Ainsi, chez Pierre Curie, la sensation de bonheur éprouvée à la campagne se liait à la possibilité de réflexion tranquille. La vie courante, avec ses obligations et ses nombreuses causes de dérangement, ne lui permettait pas de se concentrer en lui-même, et c’était pour lui une cause de souffrance et d’inquiétude. Il se sentait destiné à la recherche scientifique. C’était pour lui un besoin impérieux d’approfondir et de comprendre les phénomènes pour s’en former une théorie satisfaisante. Mais en essayant de fixer son esprit sur quelque problème, il en était fréquemment détourné par une multiplicité de causes futiles qui troublaient ses réflexions et le plongeaient dans le découragement. Sous le titre : « Un jour comme bien d’autres », il écrivait dans son journal le récit des événements puérils qui avaient rempli une de ses journées sans laisser de place au travail utile. Il concluait : « Voilà ma journée et je n’ai rien fait.
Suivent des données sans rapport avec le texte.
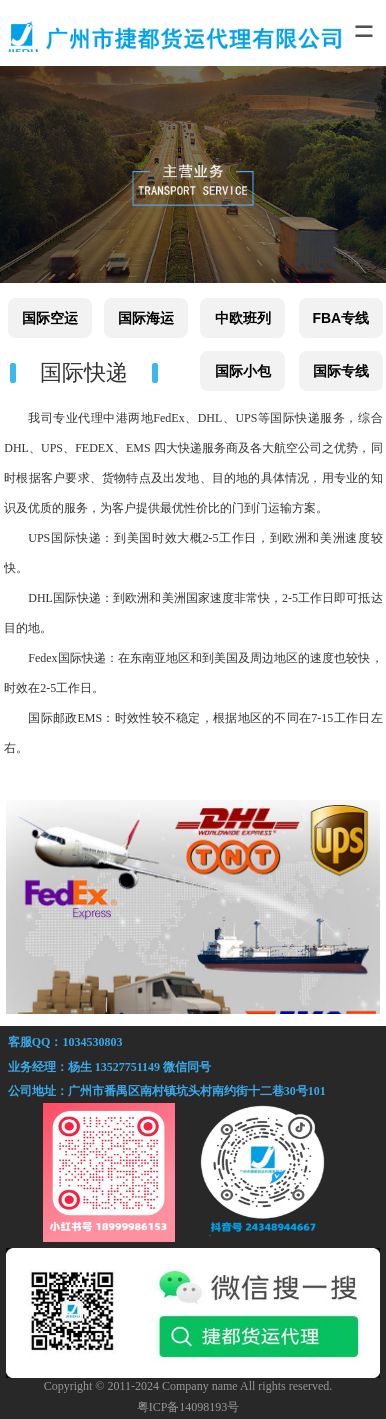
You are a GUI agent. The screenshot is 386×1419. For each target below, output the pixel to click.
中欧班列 (243, 318)
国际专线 (341, 371)
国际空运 (50, 318)
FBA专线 (340, 318)
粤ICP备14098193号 (188, 1407)
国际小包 (243, 371)
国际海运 (146, 318)
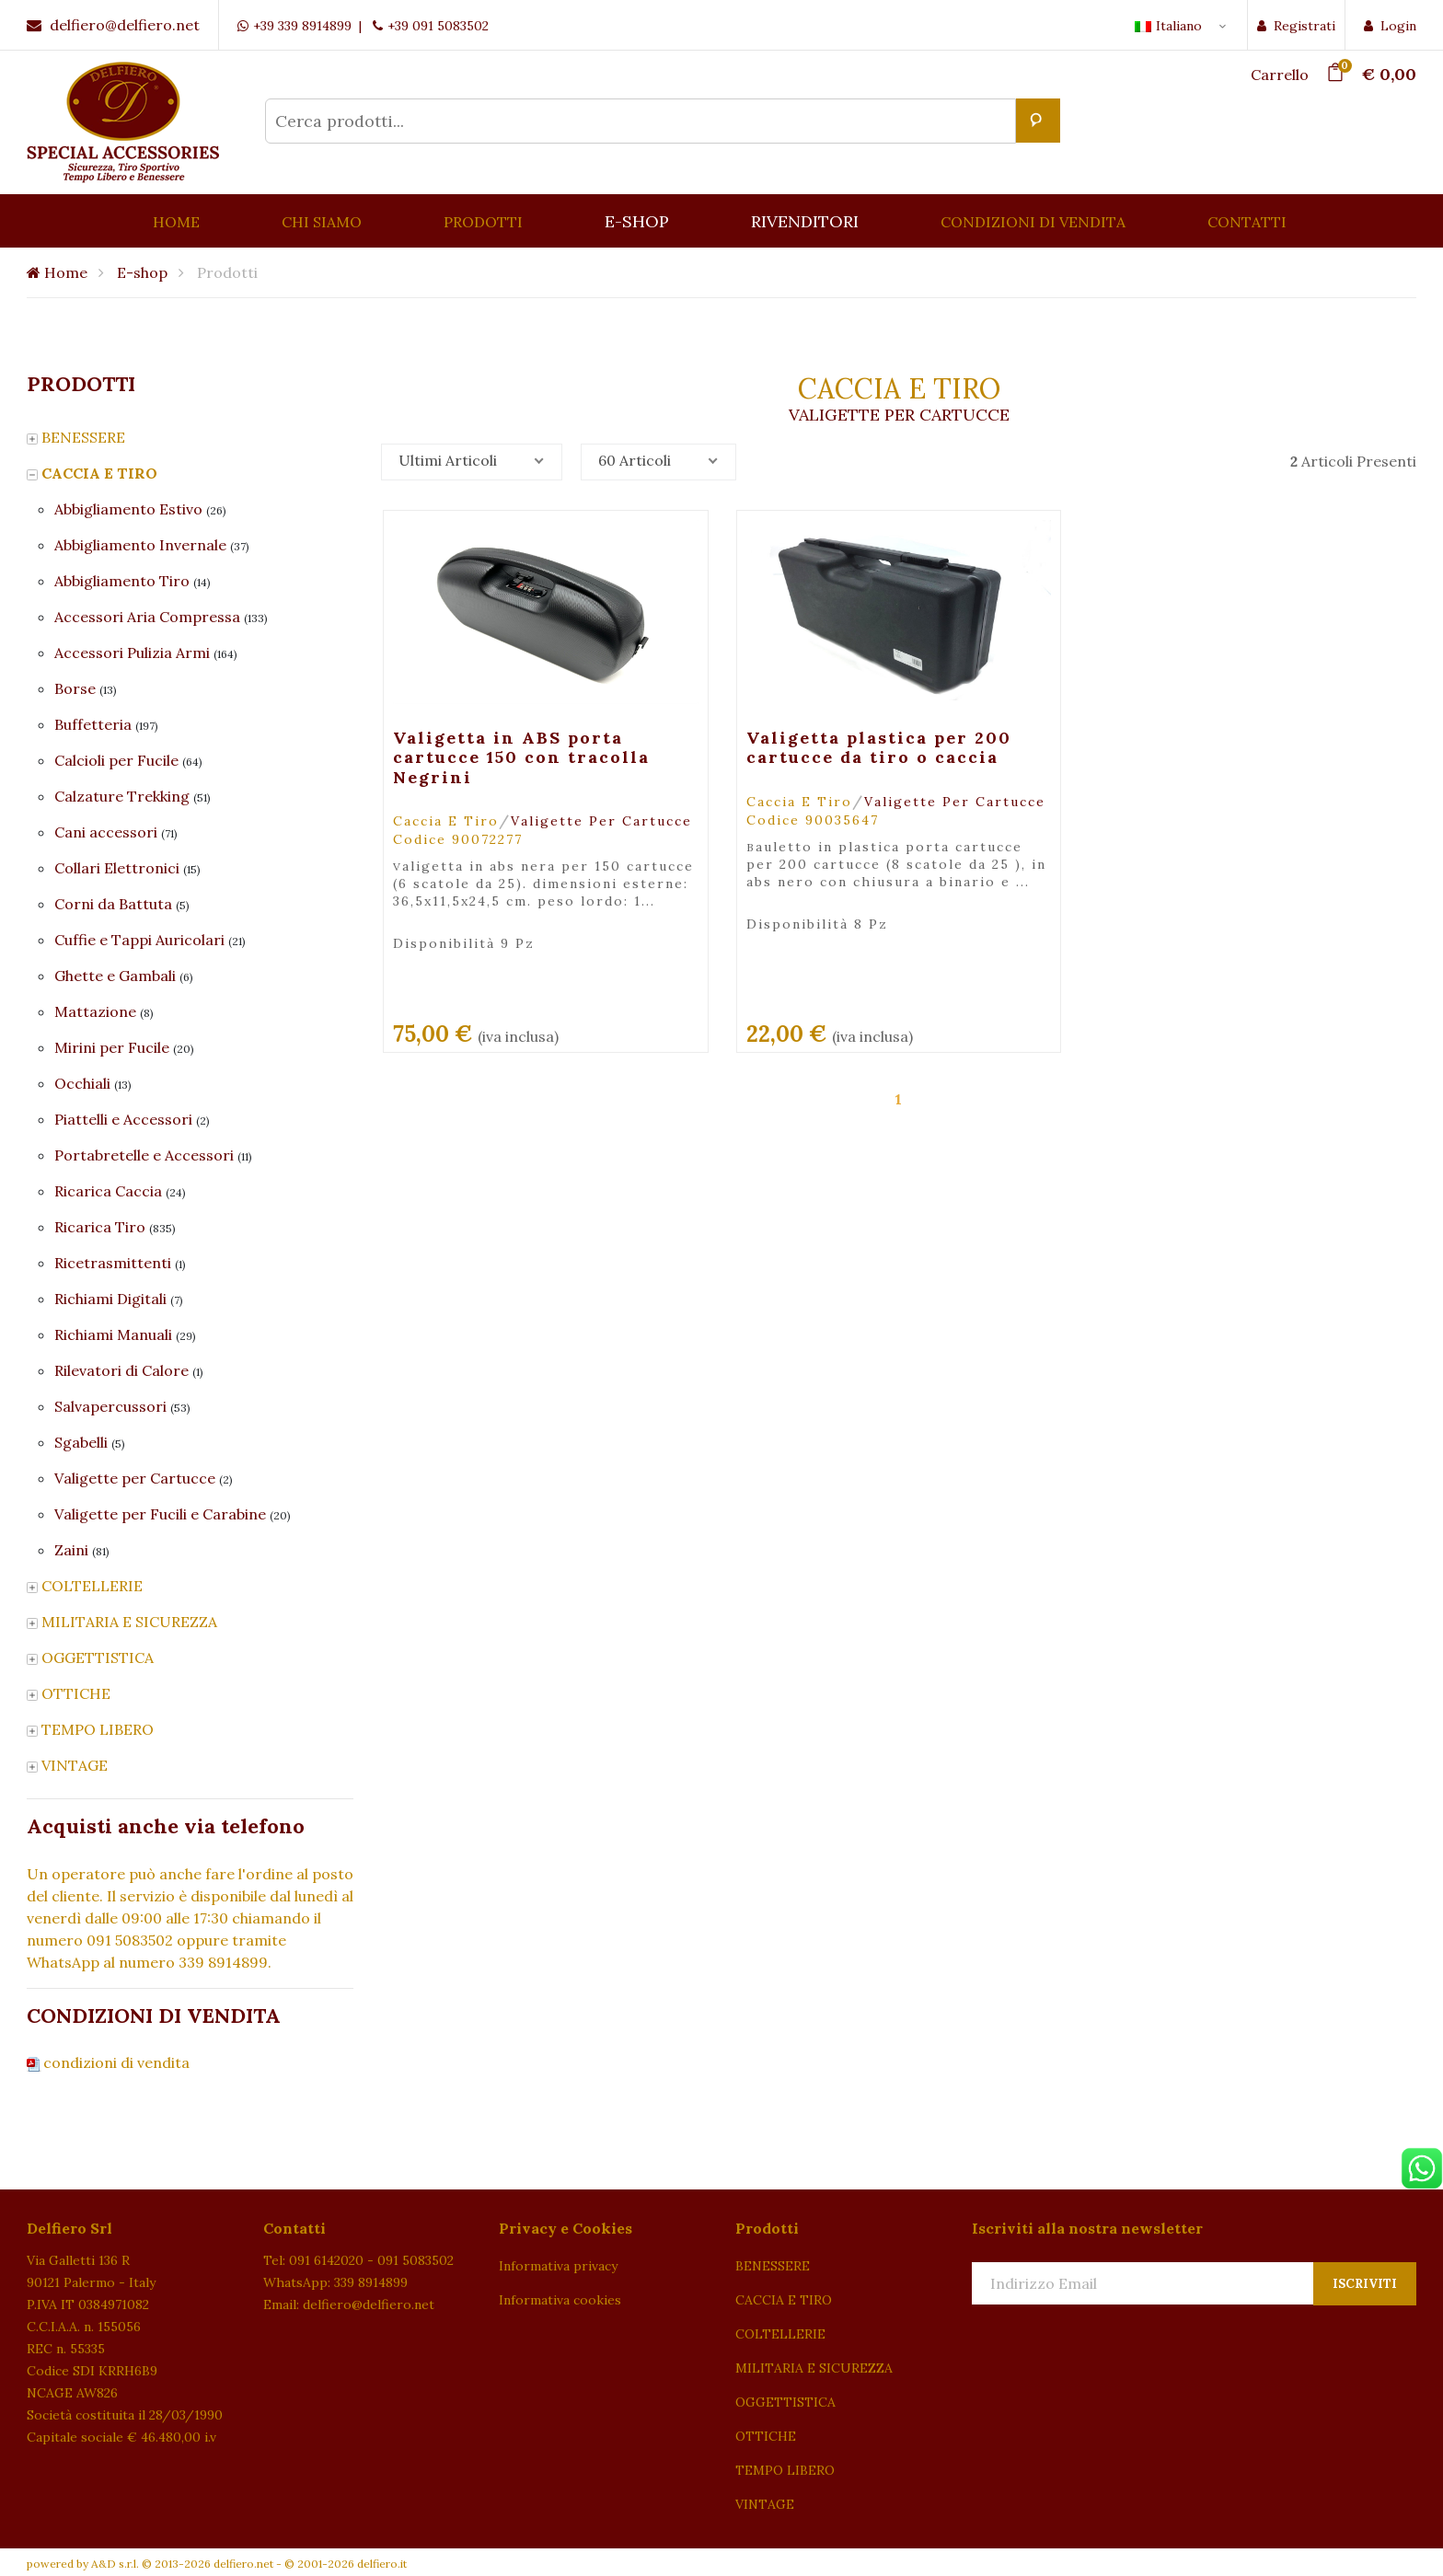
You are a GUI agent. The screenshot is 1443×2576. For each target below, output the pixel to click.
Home (57, 272)
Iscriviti (1365, 2284)
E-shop (142, 272)
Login (1390, 25)
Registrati (1296, 25)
Pourquoi ? » Plus loin, il revenait sur le même sujet, et écrivait, prenant comme titre une ligné extraite d’un auteur célèbre :

« Étourdir de grelots l’esprit qui veut penser[1] ».

« Pour que, faible comme je le suis, je ne laisse pas ma tête aller à tous les vents, cédant au moindre

  1. Victor Hugo, Le Roi s’amuse.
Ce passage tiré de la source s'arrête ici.